O argentino Kevin Benavides aos comandos de uma moto Honda, da equipa oficial liderada pelo algarvio Ruben Faria, estreou-se a vencer na 43ª edição do Dakar, conquistando a segunda vitória consecutiva para a marca japonesa que tem desde o ano passado o português Ruben Faria como diretor desportivo, que recorde-se, se estreou em funções com a vitória de Ricky Brabec.

Kevin Benavides foi segundo classificado na 12.ª e última especial para as motas, que terminou em Jeddah, a qual foi ganha pelo companheiro de equipa e anterior vencedor do Dakar, o norte-americano Ricky Brabec (Honda), que terminou a mítica prova, disputada na Arábia Saudita, em segundo, dando a primeira dobradinha à Honda desde 1987.

Kevin Benavides cumpriu 32 anos no passado sábado, dia de descanso da prova, tendo até então o segundo lugar de 2018 como melhor resultado, mas o segundo posto na especial desta sexta-feira, a 2m17s minutos de Brabec, foi suficiente para festejar a vitória.

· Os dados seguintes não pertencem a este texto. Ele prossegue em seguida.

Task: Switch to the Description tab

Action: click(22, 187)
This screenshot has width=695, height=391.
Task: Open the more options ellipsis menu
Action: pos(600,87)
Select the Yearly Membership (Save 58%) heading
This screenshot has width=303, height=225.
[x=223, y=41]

O piloto argentino terminou a prova com 4m56s minutos de vantagem sobre o seu companheiro de equipa e 15m57s minutos sobre o britânico Sam Sunderland (KTM), que fechou os lugares do pódio.

Joaquim Rodrigues Jr. (Hero) foi o melhor português, terminando a prova na 11.ª posição, apesar de uma penalização de 32 minutos, concluindo a 3h04m24s do vencedor.

O luso-germânico Sebastian Bühler (Hero) terminou na 14.ª posição, a 4h00m03s e o estreante Rui Gonçalves (Sherco), antigo vice-campeão mundial de motocrosse da classe MX2, foi o 19.º, a 6h32m21s do vencedor.

Senhor Dakar vence pela 14ª vez

Nos carros, o francês Stéphane Peterhansel (Mini) conquistou pela 14.ª vez na carreira o Dakar, após a 12.ª e última etapa da categoria de carros da 43.ª edição da prova, ter sido conquistada pelo espanhol Carlos Sainz (Mini).

Recorde-se que Peterhansel, na categoria de motos, venceu as edições de 1991, 1992, 1993, 1995, 1997 e 1998, somando este triunfo em carros aos já conseguidos nos anos de 2004, 2005, 2007, 2012, 2013, 2016 e 2017.

Stéphane Peterhansel concluiu a prova em 44h27m11s, menos 14m51s do que Nasser Al-Attyiah (Toyota), que foi segundo, apesar de ter vencido seis etapas, enquanto que Carlos Sainz terminou no degrau mais baixo do pódio com mais 1h01m57s.